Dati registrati
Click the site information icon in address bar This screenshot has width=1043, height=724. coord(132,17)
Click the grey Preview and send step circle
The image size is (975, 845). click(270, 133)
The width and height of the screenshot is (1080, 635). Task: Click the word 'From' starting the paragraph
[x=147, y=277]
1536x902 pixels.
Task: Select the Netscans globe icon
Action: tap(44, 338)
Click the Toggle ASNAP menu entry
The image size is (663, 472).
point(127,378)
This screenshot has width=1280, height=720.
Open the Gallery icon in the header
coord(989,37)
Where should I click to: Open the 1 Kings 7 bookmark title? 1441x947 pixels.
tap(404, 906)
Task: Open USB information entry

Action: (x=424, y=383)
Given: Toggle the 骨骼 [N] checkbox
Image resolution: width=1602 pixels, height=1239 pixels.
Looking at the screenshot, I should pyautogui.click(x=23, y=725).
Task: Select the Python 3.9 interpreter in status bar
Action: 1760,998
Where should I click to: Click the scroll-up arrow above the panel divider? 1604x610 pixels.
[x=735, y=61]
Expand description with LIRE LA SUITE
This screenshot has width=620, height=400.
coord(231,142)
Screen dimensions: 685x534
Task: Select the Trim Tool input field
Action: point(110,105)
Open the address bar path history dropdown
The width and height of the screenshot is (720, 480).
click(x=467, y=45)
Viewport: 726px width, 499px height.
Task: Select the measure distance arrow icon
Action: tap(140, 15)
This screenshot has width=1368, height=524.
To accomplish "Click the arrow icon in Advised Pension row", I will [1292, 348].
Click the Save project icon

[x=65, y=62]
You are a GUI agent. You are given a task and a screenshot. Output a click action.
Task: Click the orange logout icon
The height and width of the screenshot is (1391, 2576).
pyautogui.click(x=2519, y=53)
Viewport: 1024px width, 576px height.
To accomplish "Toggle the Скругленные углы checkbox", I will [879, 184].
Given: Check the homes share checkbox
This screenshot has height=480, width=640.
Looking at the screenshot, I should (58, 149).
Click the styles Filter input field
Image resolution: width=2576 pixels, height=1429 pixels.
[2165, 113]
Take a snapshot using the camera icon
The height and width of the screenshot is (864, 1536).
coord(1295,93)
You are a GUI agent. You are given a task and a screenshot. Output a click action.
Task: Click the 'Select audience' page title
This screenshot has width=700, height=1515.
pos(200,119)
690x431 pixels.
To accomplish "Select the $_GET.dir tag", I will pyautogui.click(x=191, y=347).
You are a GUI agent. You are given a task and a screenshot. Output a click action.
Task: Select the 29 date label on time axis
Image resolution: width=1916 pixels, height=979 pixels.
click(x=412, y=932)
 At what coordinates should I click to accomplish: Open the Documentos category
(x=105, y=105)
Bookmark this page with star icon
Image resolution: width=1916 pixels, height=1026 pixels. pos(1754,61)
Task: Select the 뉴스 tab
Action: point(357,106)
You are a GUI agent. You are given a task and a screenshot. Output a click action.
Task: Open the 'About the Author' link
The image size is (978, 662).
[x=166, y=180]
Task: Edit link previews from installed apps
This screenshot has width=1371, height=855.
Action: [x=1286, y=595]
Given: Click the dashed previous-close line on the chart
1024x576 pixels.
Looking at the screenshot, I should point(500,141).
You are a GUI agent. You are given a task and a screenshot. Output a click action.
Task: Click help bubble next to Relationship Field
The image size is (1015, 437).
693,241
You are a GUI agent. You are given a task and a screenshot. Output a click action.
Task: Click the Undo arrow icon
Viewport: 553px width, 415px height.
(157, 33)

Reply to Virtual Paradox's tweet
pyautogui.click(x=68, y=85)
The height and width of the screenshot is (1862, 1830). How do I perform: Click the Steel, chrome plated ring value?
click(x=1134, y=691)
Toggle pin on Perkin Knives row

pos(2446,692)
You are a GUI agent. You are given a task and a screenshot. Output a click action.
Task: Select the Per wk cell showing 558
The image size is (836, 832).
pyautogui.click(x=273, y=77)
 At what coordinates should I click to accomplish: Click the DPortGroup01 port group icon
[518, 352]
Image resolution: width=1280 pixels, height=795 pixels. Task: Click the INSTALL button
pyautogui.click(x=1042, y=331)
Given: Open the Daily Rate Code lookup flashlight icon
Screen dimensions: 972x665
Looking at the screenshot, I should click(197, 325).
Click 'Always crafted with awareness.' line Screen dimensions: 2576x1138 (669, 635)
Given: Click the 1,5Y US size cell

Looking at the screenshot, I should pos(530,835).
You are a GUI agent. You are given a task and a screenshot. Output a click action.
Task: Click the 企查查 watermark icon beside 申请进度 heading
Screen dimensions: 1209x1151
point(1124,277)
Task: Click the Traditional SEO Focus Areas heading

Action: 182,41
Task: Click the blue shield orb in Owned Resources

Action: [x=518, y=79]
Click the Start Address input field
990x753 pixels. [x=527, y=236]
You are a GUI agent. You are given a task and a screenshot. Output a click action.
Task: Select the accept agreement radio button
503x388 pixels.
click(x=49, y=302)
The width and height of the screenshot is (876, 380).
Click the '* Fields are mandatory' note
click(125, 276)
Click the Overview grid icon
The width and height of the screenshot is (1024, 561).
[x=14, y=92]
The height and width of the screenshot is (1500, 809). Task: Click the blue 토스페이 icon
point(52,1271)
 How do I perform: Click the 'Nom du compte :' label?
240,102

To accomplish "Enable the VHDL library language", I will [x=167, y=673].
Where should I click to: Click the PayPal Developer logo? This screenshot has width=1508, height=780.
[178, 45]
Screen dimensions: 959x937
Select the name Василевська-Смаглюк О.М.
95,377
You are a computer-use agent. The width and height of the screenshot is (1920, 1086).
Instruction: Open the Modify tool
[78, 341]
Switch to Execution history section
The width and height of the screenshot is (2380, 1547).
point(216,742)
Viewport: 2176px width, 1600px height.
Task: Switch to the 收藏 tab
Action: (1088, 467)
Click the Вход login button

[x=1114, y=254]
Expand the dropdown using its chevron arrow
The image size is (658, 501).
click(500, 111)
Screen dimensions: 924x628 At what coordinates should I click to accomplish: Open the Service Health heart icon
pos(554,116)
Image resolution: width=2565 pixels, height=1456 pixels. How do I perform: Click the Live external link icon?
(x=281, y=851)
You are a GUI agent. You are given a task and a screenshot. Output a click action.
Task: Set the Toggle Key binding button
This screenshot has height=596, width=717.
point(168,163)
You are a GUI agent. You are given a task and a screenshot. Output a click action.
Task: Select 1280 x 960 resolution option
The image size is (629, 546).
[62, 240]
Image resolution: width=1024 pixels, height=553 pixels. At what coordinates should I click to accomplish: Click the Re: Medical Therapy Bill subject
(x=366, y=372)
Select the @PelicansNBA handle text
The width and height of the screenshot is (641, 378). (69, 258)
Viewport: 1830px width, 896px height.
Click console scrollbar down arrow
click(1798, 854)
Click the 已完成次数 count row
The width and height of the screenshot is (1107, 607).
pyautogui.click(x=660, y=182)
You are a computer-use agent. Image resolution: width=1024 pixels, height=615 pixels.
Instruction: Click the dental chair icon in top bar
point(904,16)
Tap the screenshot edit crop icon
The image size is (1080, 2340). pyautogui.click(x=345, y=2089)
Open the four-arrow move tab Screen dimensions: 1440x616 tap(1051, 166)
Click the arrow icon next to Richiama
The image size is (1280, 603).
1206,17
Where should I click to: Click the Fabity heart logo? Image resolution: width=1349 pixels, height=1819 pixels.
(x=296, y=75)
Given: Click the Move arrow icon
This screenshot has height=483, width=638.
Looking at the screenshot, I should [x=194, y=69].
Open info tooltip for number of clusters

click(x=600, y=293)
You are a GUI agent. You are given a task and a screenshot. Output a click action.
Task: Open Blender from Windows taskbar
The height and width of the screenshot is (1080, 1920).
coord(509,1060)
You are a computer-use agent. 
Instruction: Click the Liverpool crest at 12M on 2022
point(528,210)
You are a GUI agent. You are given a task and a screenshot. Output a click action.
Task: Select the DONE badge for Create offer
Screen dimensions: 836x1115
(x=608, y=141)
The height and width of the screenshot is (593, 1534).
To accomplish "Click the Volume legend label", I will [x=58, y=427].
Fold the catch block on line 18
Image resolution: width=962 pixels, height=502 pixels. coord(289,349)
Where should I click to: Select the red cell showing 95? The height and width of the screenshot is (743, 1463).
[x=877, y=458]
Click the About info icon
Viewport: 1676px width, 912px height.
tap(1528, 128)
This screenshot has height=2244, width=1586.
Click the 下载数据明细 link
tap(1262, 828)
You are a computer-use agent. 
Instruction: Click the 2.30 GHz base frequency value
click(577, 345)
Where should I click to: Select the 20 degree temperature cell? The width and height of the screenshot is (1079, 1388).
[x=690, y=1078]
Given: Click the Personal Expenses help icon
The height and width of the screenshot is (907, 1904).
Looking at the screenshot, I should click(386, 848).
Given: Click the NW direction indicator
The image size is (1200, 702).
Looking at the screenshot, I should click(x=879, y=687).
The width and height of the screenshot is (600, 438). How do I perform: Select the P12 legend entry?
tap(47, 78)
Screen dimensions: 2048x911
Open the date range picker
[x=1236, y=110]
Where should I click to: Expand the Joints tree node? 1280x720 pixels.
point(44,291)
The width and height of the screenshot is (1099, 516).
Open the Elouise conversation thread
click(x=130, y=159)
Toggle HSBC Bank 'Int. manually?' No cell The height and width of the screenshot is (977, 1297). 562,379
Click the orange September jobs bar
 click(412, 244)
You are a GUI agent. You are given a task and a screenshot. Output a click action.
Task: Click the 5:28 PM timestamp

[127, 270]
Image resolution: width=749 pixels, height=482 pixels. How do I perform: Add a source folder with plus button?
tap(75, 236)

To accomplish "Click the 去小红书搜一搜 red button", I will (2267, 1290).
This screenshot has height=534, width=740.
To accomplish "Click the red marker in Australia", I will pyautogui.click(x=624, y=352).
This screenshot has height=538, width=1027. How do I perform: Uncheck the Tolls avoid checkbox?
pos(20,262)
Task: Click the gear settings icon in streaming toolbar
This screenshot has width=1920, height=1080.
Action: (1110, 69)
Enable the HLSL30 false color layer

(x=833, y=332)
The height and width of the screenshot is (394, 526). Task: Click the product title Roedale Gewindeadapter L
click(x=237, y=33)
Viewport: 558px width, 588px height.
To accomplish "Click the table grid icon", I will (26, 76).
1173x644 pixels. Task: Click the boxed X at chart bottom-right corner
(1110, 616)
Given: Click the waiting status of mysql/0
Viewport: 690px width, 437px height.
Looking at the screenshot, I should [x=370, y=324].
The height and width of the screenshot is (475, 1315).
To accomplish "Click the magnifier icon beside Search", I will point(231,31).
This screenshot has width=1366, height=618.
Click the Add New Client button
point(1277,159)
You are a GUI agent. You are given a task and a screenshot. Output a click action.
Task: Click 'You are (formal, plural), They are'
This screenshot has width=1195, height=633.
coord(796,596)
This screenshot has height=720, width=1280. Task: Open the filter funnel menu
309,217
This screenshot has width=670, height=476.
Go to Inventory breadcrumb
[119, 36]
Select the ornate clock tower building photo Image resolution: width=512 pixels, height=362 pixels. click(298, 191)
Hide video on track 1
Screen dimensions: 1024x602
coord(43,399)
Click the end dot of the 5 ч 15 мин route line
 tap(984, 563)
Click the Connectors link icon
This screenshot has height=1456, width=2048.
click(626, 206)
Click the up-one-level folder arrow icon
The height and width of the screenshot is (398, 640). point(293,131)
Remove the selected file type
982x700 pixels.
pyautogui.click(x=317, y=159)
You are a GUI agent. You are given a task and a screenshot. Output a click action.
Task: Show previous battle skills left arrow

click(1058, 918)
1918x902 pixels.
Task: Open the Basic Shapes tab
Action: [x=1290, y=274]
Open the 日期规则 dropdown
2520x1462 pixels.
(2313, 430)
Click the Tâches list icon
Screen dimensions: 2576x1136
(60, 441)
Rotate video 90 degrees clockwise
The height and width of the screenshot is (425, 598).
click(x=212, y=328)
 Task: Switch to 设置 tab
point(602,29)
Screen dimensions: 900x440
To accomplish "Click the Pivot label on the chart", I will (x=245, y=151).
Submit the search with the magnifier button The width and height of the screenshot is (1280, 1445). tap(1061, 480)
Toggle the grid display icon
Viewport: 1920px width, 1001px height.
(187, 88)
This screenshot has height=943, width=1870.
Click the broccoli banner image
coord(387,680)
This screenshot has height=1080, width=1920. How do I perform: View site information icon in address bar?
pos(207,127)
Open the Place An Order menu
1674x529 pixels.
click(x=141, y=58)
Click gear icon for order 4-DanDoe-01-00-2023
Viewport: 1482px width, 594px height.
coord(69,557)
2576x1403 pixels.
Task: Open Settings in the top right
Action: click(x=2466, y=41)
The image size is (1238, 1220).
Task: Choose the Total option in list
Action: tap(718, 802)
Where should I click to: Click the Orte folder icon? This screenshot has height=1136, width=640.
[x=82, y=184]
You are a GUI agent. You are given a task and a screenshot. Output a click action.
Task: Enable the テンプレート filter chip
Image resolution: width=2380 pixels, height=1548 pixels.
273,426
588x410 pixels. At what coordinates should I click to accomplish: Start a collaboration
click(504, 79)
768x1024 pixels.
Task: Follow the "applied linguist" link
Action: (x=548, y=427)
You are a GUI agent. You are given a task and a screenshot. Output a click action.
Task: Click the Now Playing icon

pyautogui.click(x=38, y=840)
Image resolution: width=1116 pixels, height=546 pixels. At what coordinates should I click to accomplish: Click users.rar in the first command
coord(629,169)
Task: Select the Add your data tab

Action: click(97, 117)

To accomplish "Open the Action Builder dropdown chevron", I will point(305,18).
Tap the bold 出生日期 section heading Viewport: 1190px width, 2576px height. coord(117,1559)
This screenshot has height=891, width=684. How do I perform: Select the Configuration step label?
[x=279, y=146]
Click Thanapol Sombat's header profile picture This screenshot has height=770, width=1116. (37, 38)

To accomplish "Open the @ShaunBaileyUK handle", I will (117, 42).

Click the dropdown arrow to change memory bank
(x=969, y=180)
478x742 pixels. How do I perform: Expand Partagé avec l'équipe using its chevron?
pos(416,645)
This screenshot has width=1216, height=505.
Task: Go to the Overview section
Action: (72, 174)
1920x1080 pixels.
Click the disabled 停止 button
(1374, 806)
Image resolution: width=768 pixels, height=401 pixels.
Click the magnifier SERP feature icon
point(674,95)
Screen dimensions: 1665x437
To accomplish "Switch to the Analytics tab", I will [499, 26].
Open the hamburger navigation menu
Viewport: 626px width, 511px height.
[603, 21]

◆ CONSEGNA DATA ◆
Riscrivi come lista JSON di stringhe le righe del materiale comprese tra quella che contiene "Given: Check the homes share checkbox" e quella che contiene "will pyautogui.click(x=191, y=347).", entrambe incluse. Metti una stringa per ogni riga e tralascia le righe vuote.

◆ RISPOSTA ALL'ESERCIZIO ◆
[
  "Given: Check the homes share checkbox",
  "This screenshot has height=480, width=640.",
  "Looking at the screenshot, I should (58, 149).",
  "Click the styles Filter input field",
  "Image resolution: width=2576 pixels, height=1429 pixels.",
  "[2165, 113]",
  "Take a snapshot using the camera icon",
  "The height and width of the screenshot is (864, 1536).",
  "coord(1295,93)",
  "You are a GUI agent. You are given a task and a screenshot. Output a click action.",
  "Task: Click the 'Select audience' page title",
  "This screenshot has width=700, height=1515.",
  "pos(200,119)",
  "690x431 pixels.",
  "To accomplish \"Select the $_GET.dir tag\", I will pyautogui.click(x=191, y=347)."
]